Please return all lines of the data below containing the string "width".

Pixel coordinate grounding data =>

------------------------------

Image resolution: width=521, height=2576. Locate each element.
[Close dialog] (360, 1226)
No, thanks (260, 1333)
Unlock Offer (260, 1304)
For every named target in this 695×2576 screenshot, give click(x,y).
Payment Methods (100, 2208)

------------------------------

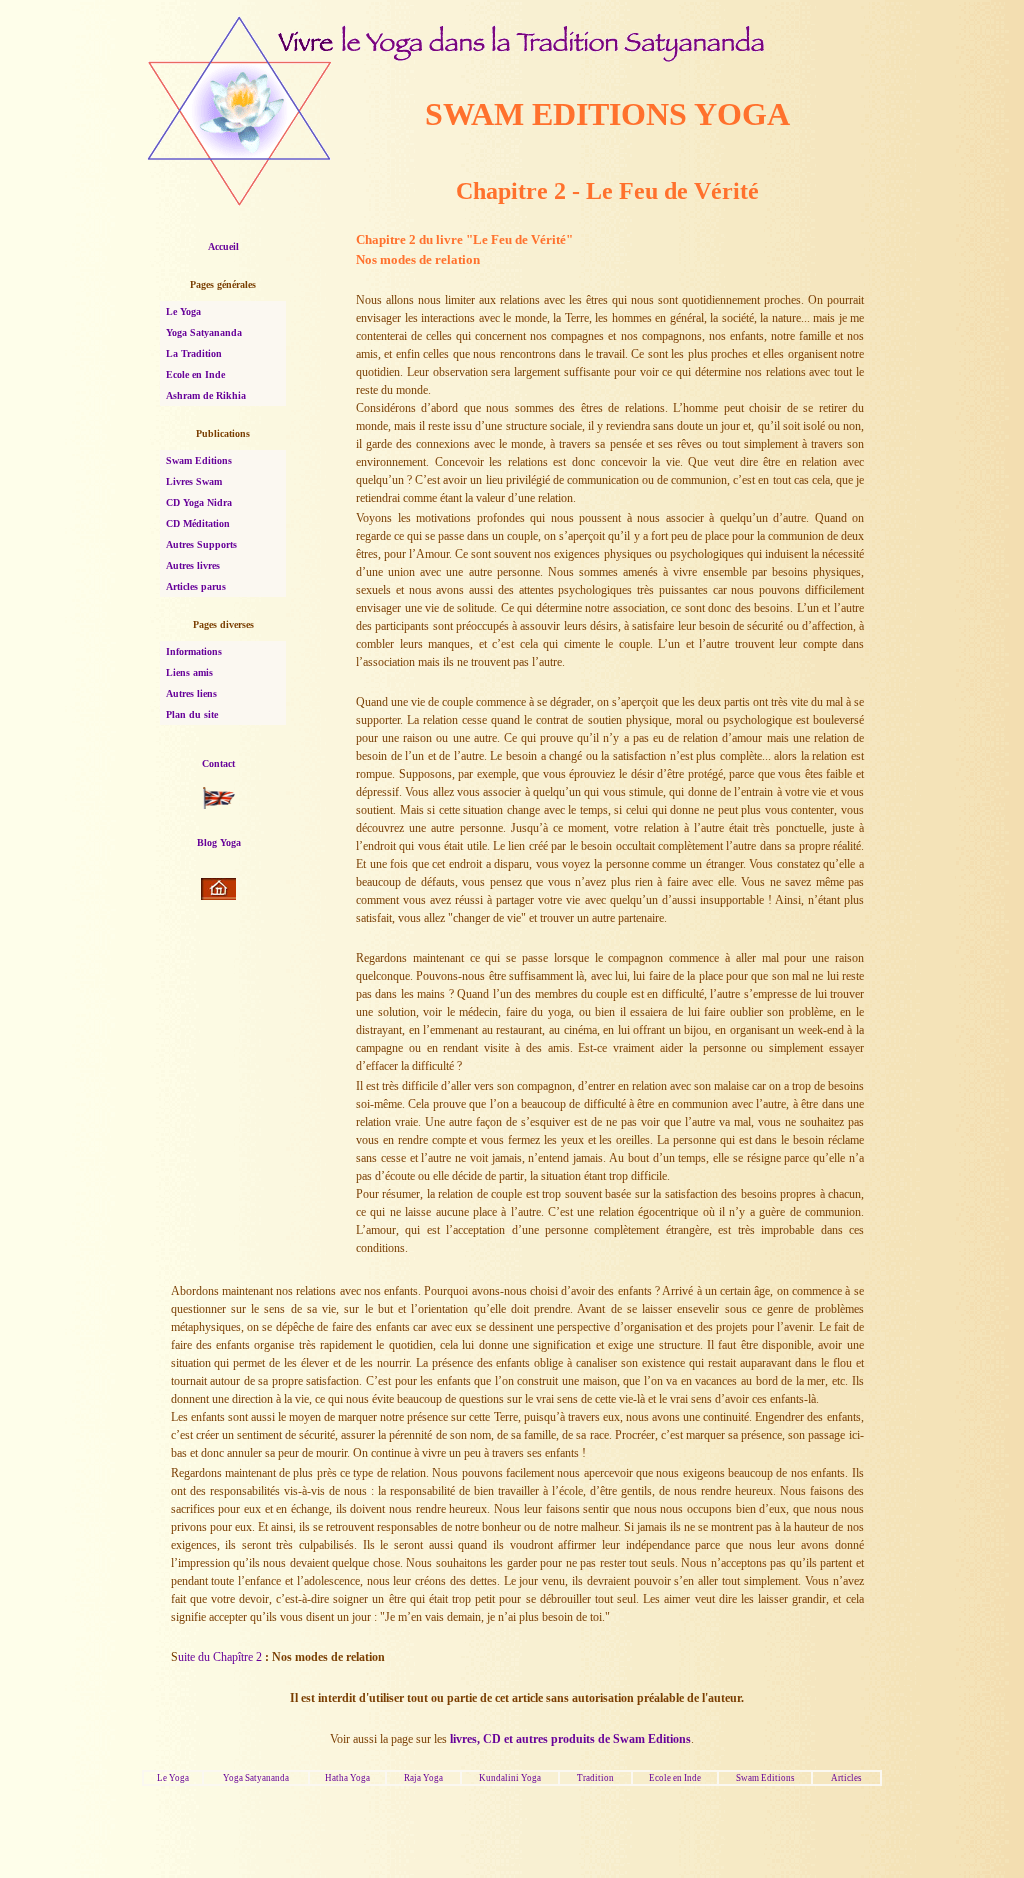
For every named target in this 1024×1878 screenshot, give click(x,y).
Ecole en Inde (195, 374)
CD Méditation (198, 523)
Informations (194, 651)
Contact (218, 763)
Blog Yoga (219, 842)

------------------------------

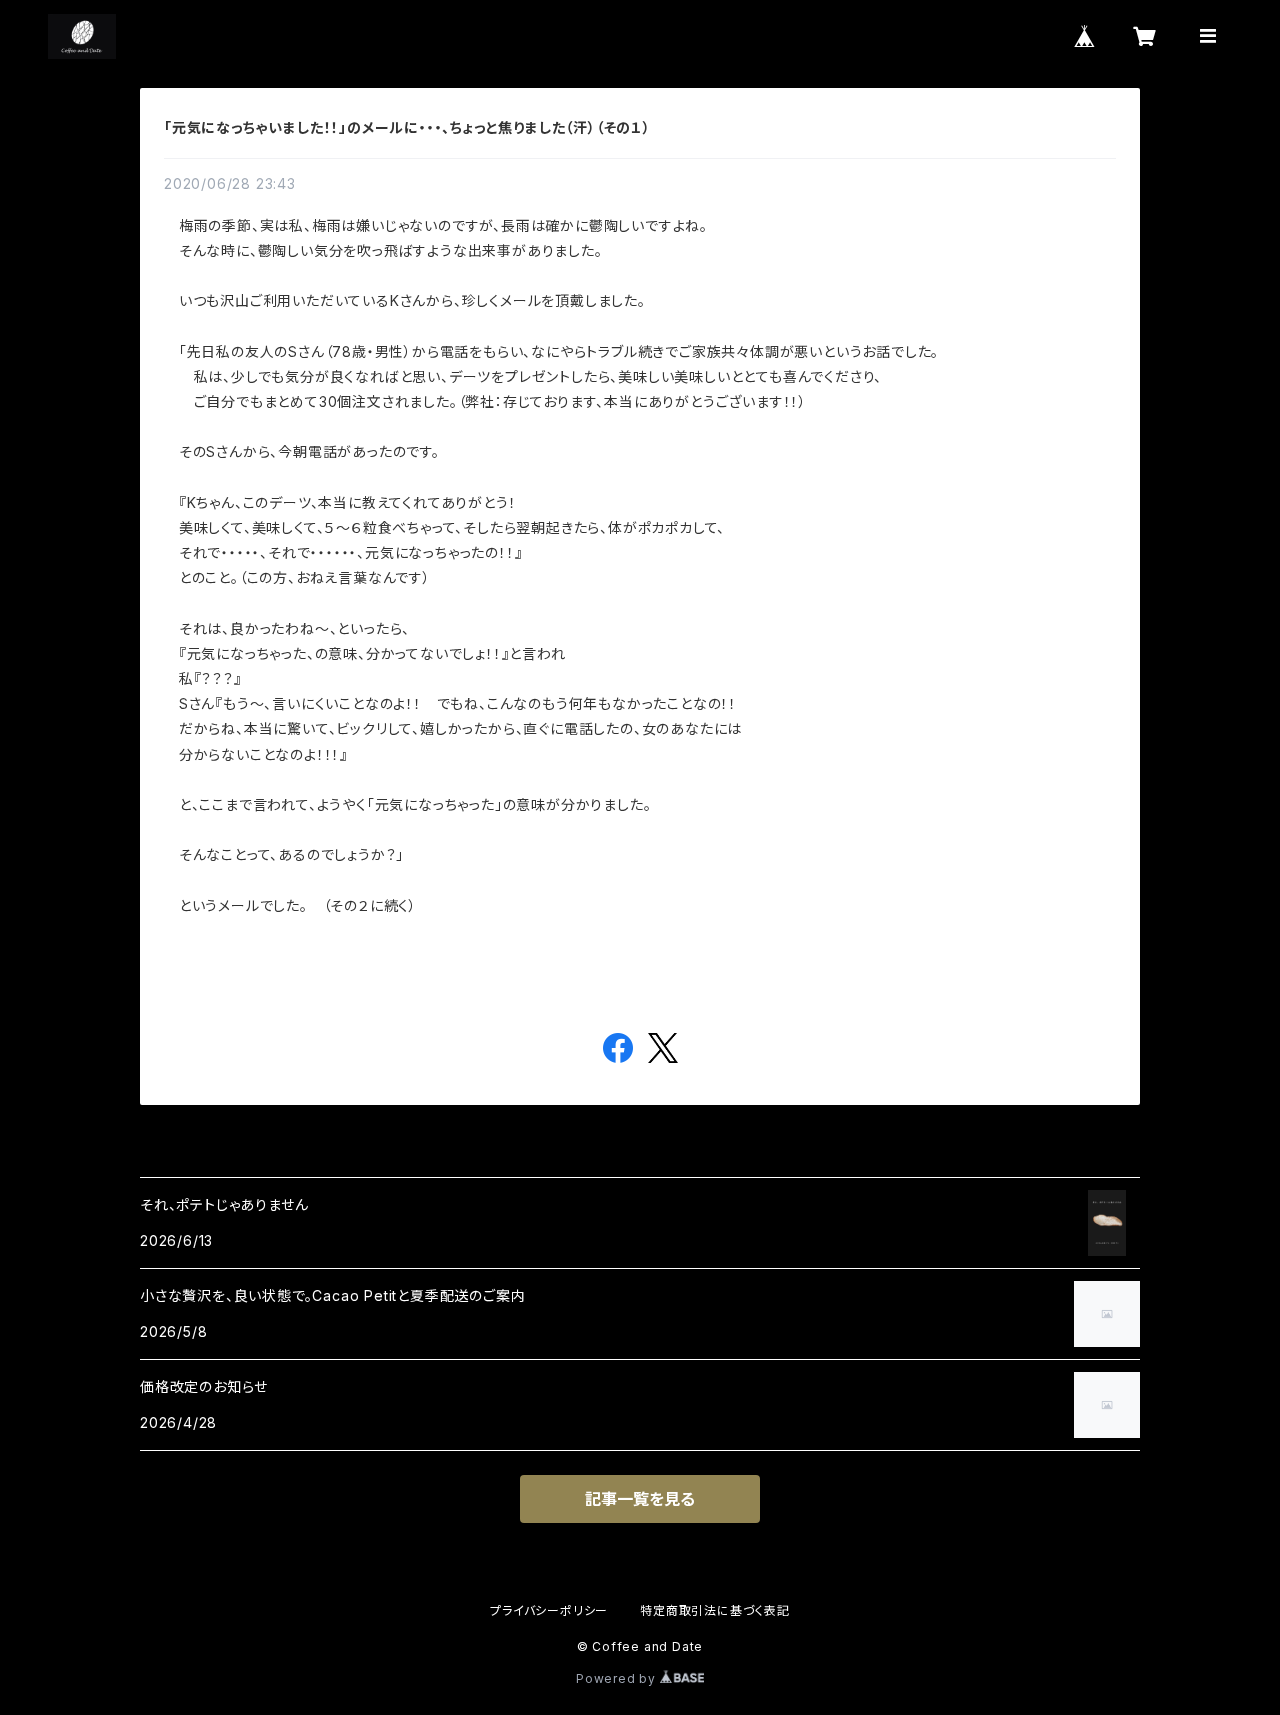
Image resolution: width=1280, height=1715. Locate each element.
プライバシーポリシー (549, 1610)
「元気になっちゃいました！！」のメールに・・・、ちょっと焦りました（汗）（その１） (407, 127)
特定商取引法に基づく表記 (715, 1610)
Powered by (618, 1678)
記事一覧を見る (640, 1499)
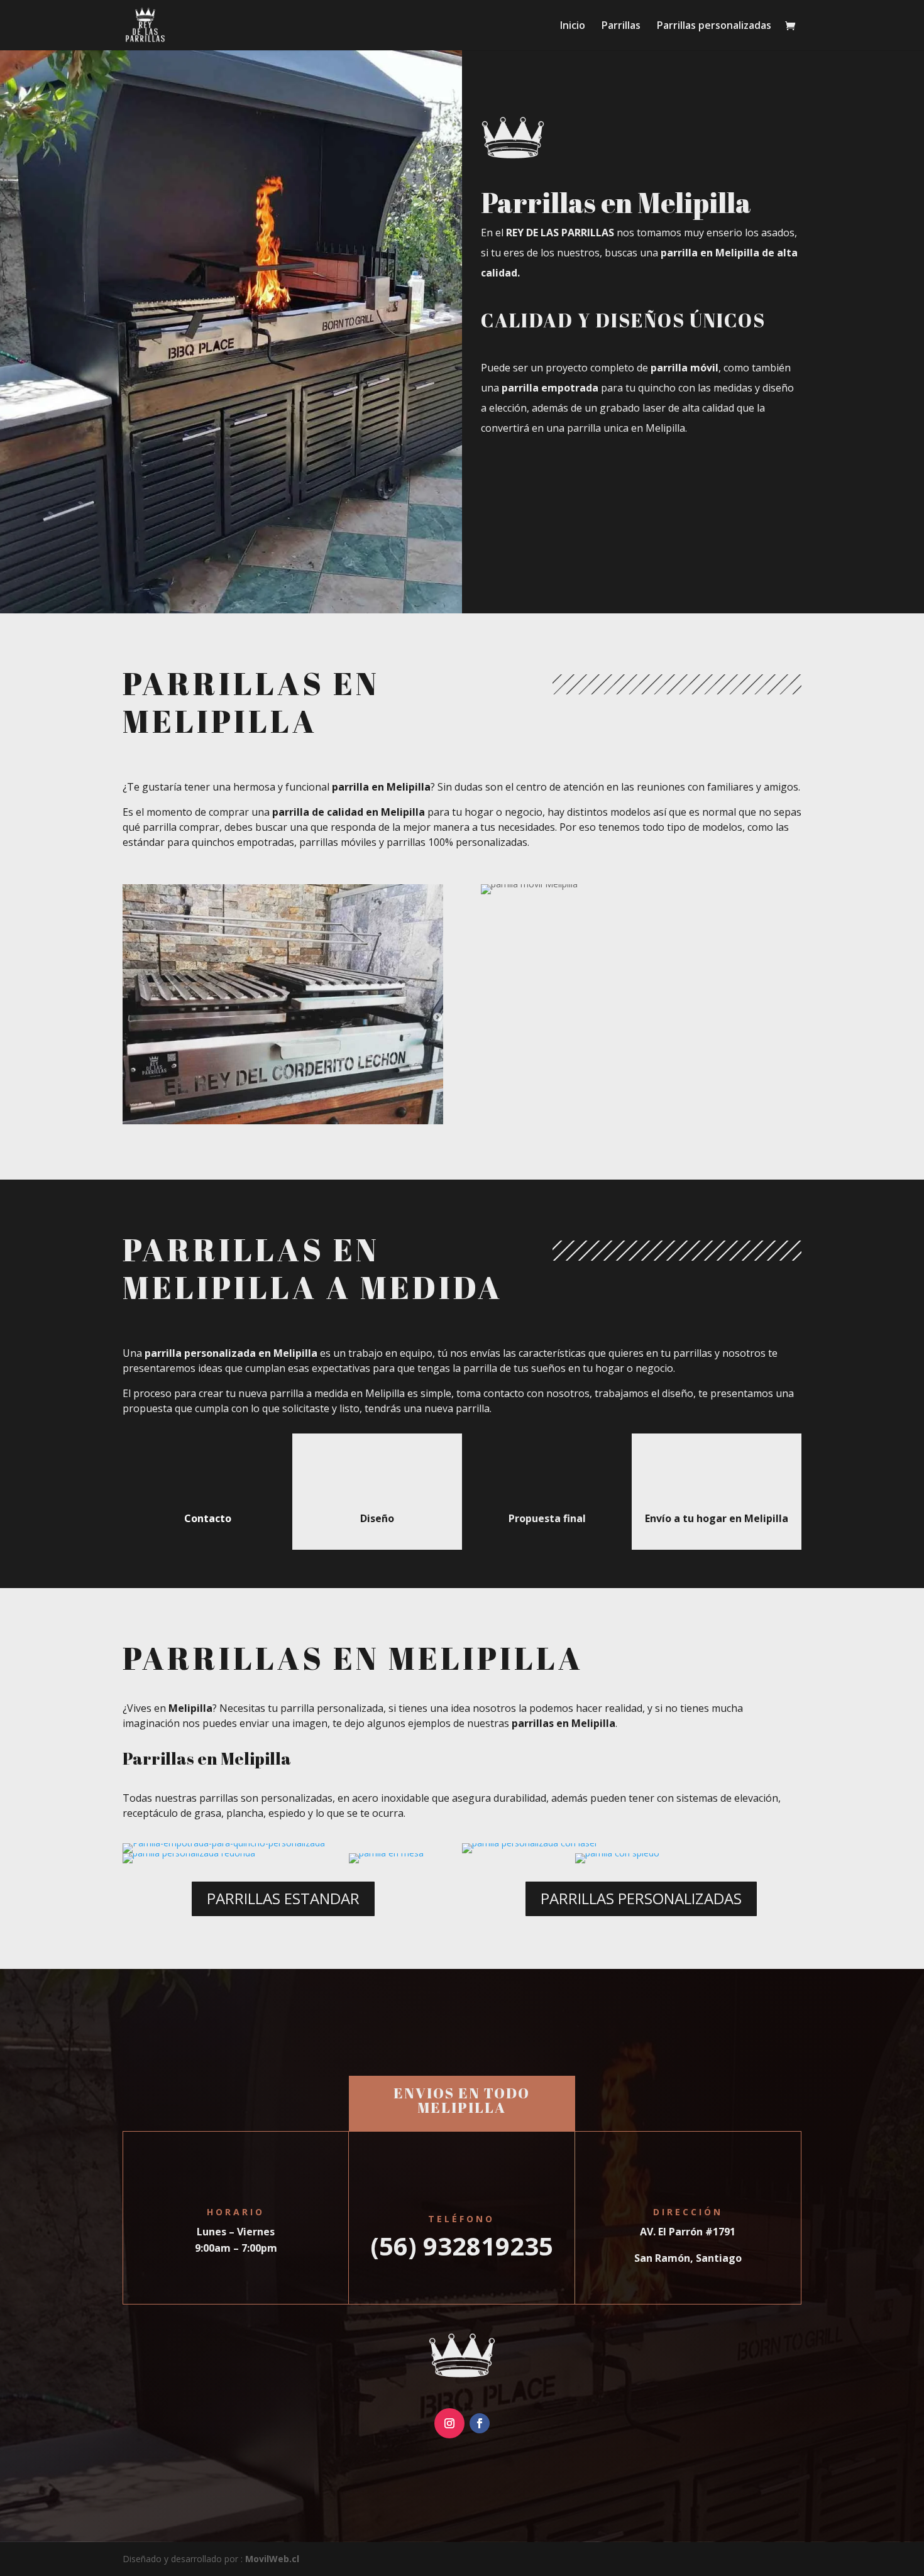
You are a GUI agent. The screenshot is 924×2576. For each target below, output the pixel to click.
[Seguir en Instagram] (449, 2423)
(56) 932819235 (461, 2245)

------------------------------

Task output =>
Image resolution: width=521, height=2576. Locate each element.
Image resolution: width=1280, height=1715. Locate each element.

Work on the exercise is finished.